# Dr Bubba's Mullet Slayer



## basstardo (Jun 5, 2006)

This rod was given to me by Dr Bubba for a strip-down, new paint job and rewrap a while back, and my slow arse has finally gotten around to finishing it up. :redface:This is an older Fenwick fiberglass rod, but is very light for what it is. Certainly not bad for a yard sale find. The butt wrap is abalone veneer from Aqua Blue Maui that I acquired from another builder named Kevin Knox in Maryland. Pretty interesting stuff to work with, and a challenge to say the least. The results are beautiful though. :beer: Guides are just simple black with silver inlays to let the abalone do its thing without taking away from it. Planning on trying the abalone as an underwrap soon. Hopefully this one will tame those bull mullets. 

This is the full wrap. If you look close you see the seam at the bottom:








Front of wrap:








Back of wrap:








Close up of guide:








Another guide shot:


----------



## Sandcrab (Mar 20, 2002)

Sweet! 

Sandcrab


----------



## outfishin28 (Jul 15, 2005)

looks great.


----------



## gilly21 (Feb 15, 2006)

That looks sweet.


----------



## mtbrider (Jul 9, 2008)

real nice


----------



## AL_N_VB (Apr 3, 2002)

DR B is the mullet magnet!


----------



## Rockfish1 (Apr 8, 2005)

lookin good...


----------



## Dr. Bubba (Nov 9, 1999)

Oh my!
And WOW! too!
That's some beautiful work with the abolone, Terry. Can't wait to see it.
I love it! Thank you!

• • • • •

PROBLEMS TO WORK ON:
A - From the rod-building thread, extract the passage from "lookin good..." to "it! Thank you!".
B - In the rod-building thread, what material is used for the butt wrap?

RAW RECORDS:
• • • • •

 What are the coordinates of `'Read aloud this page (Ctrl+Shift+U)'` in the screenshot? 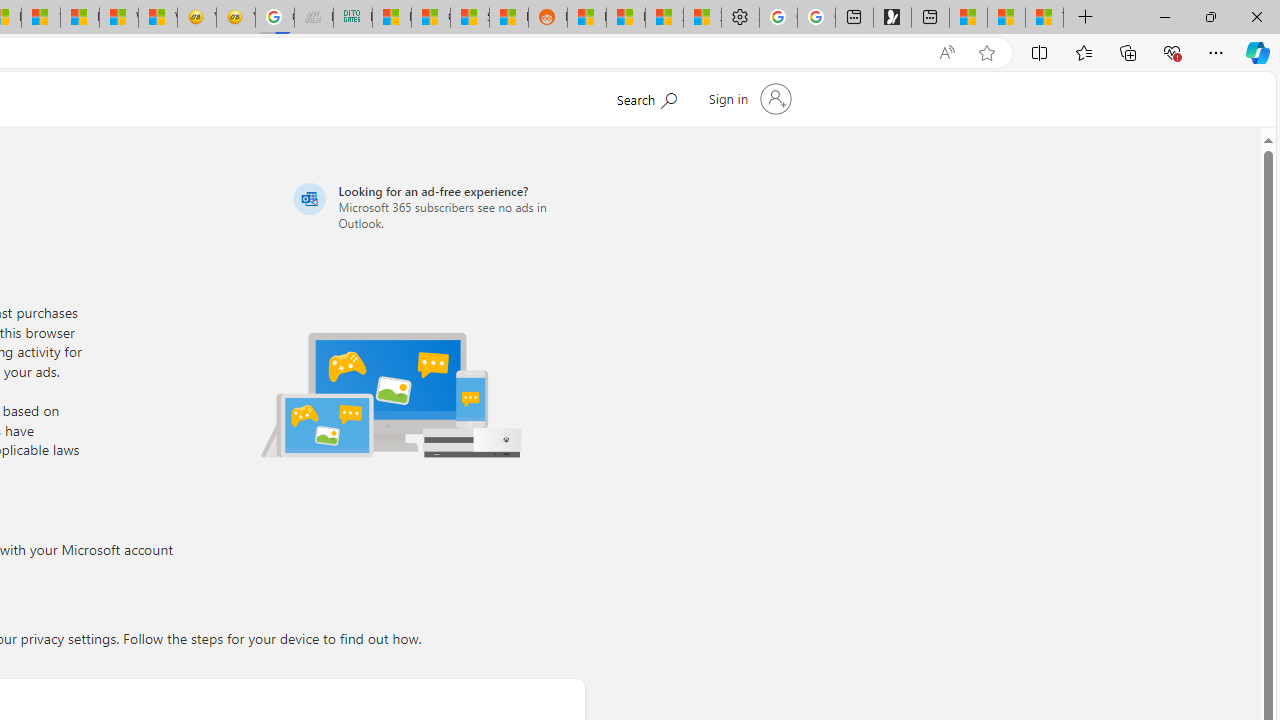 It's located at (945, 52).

• • • • •

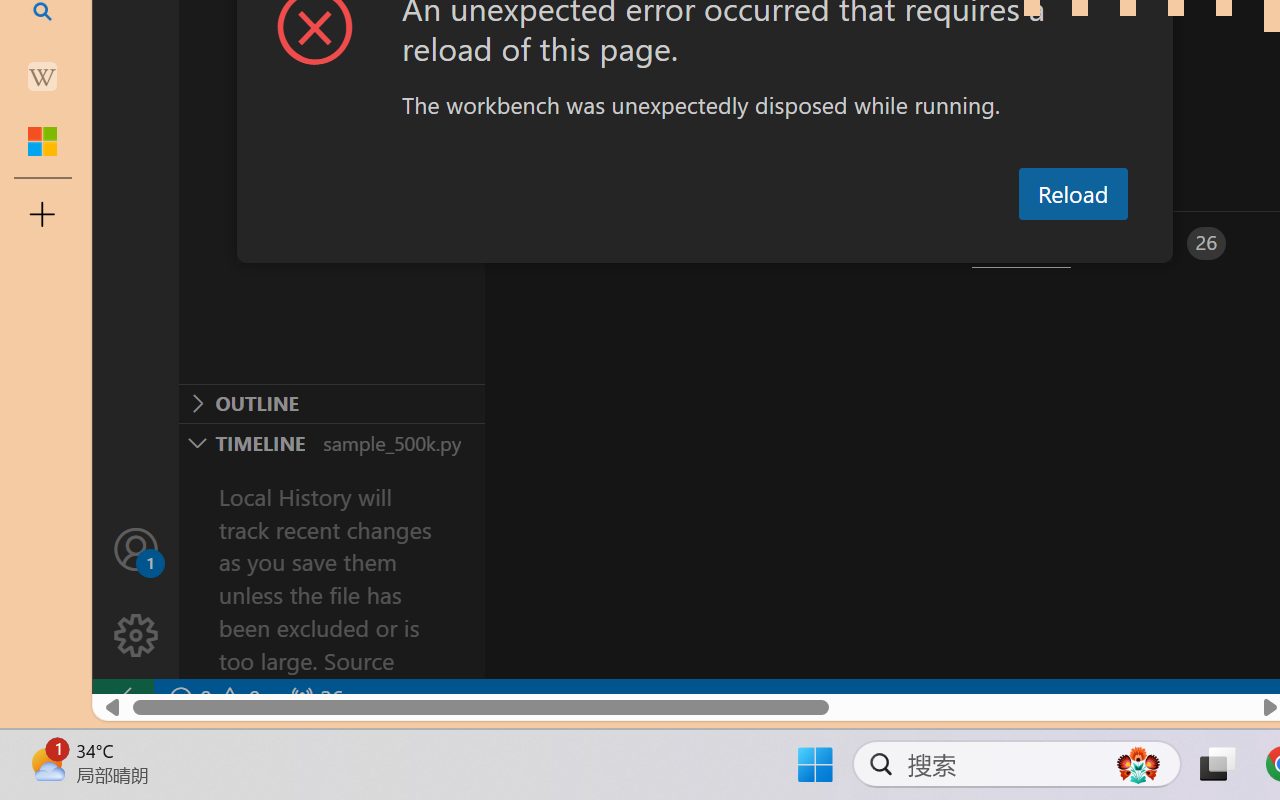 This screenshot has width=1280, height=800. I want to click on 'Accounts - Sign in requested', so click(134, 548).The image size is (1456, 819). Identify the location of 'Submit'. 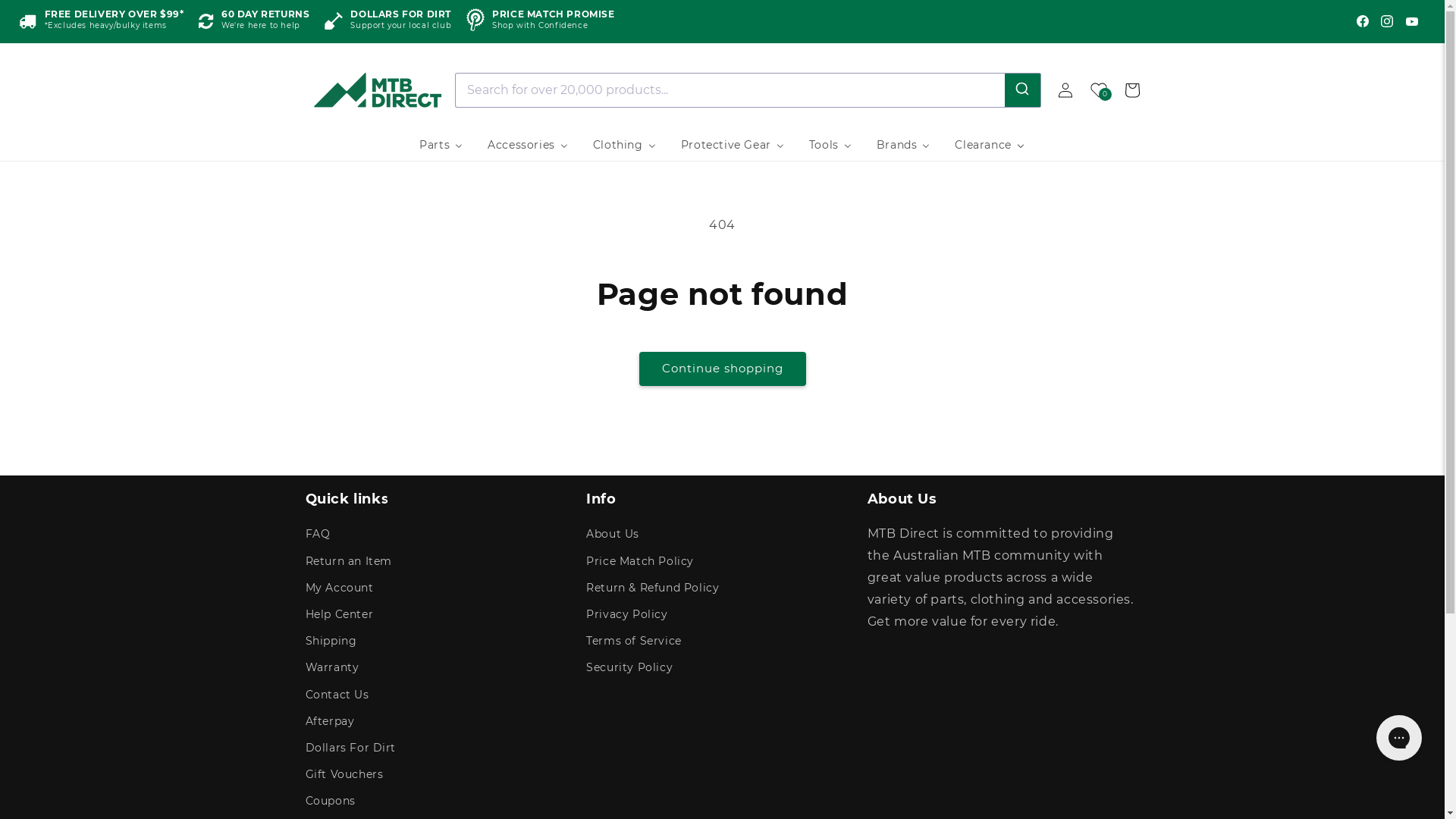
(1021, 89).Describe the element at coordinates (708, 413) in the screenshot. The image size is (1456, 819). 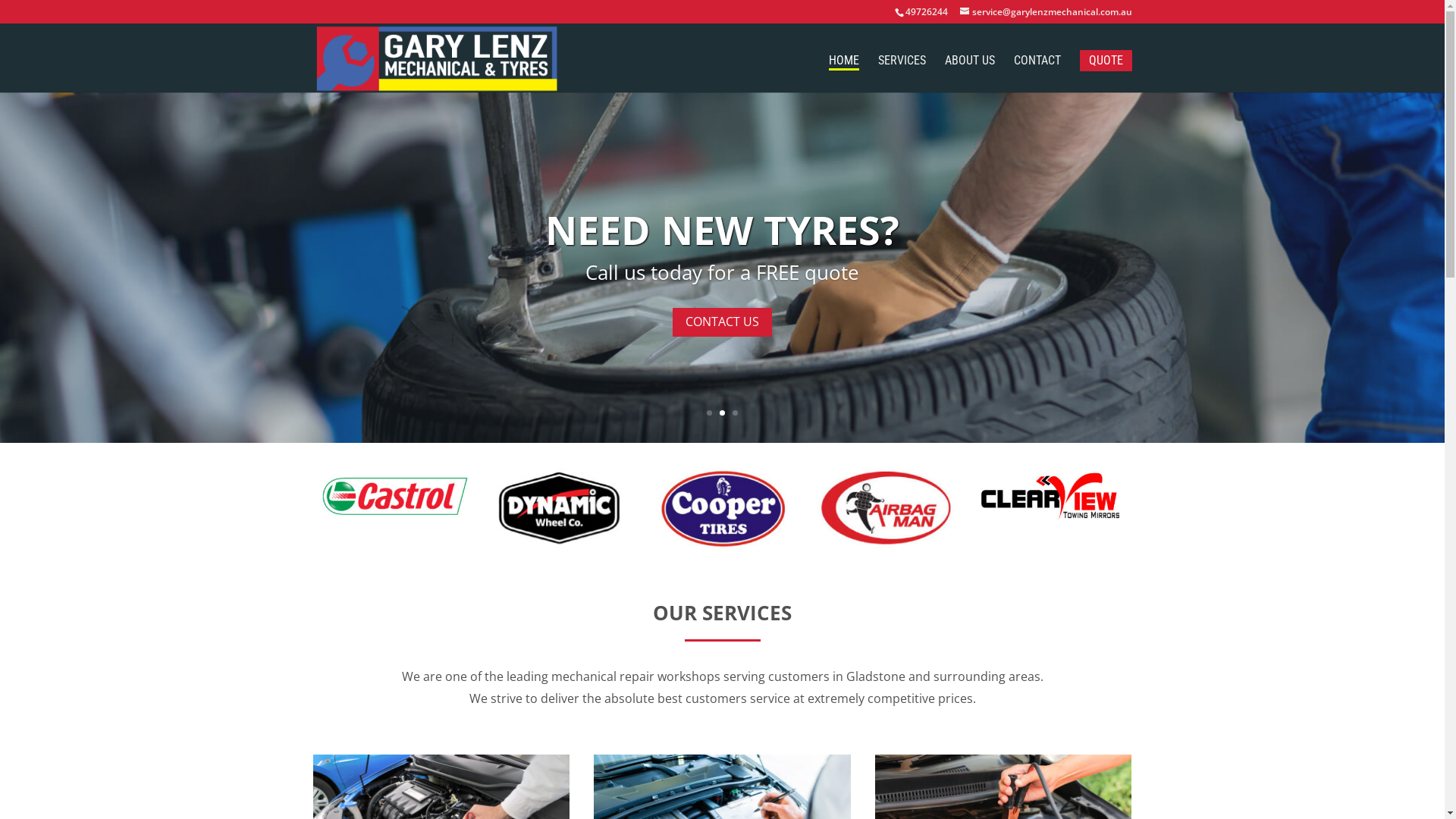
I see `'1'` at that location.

• • • • •

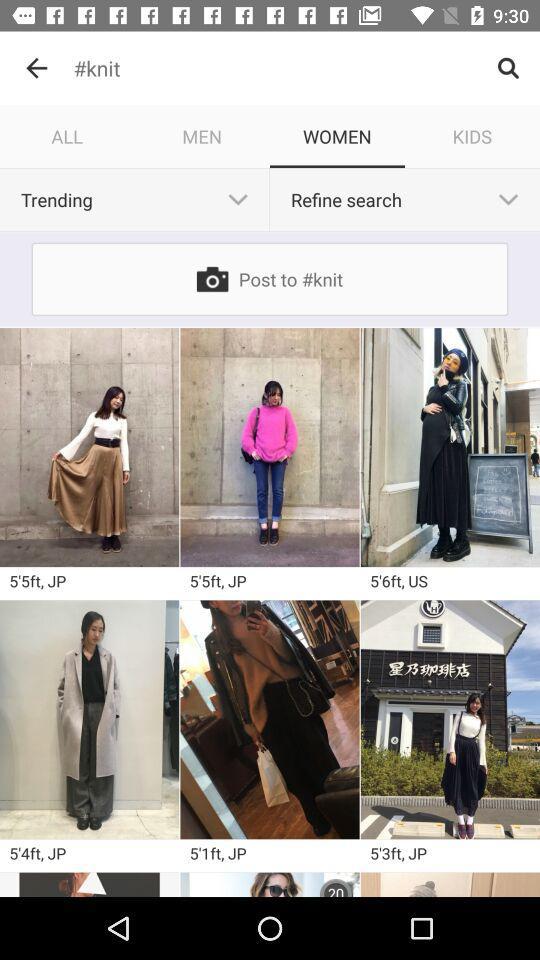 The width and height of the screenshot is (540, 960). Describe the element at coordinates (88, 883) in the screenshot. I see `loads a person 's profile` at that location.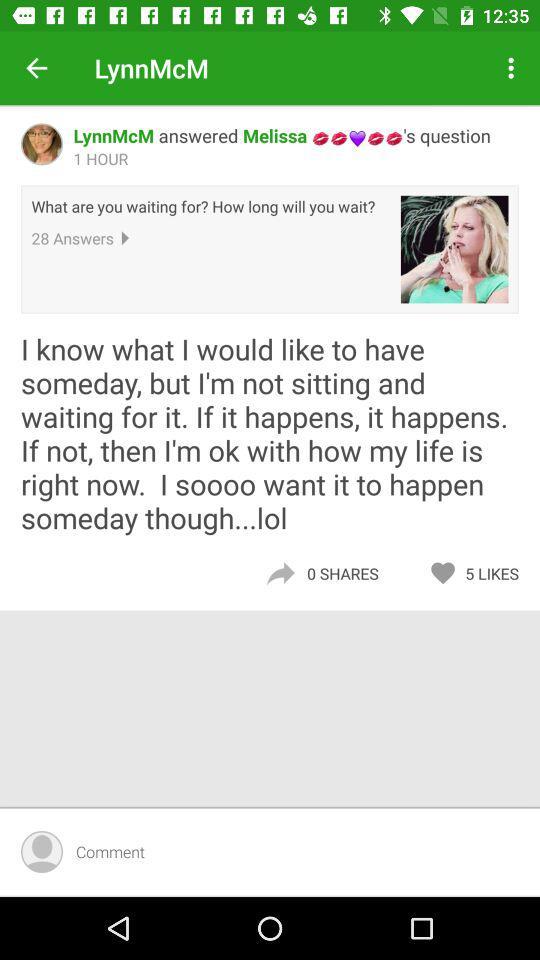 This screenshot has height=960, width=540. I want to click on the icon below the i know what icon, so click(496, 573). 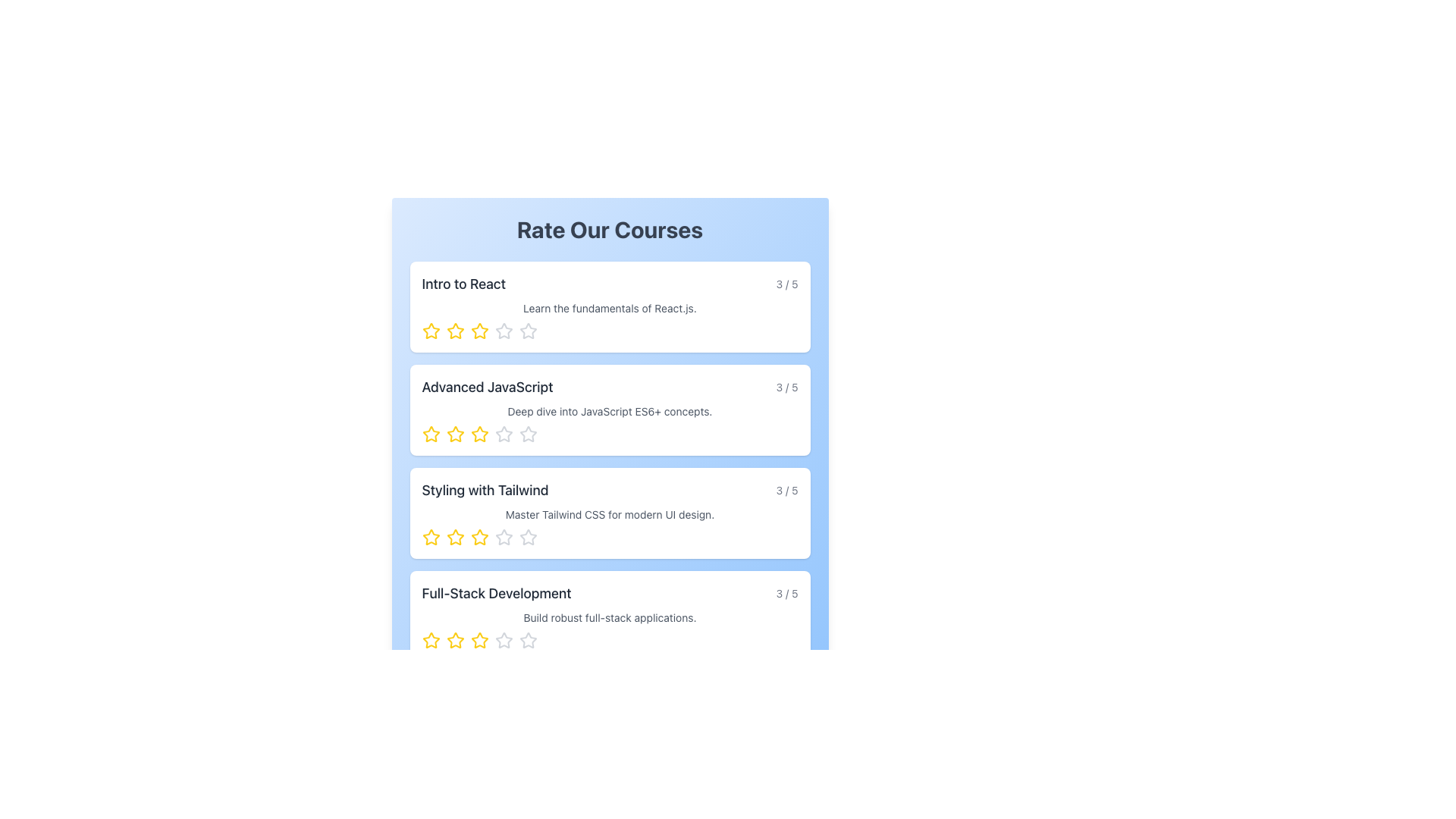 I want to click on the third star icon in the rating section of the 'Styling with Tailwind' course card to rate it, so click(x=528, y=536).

• • • • •

THE REPLIES:
A -
lookin good...


----------



## Dr. Bubba (Nov 9, 1999)

Oh my!
And WOW! too!
That's some beautiful work with the abolone, Terry. Can't wait to see it.
I love it! Thank you!

B - Abalone veneer from Aqua Blue Maui.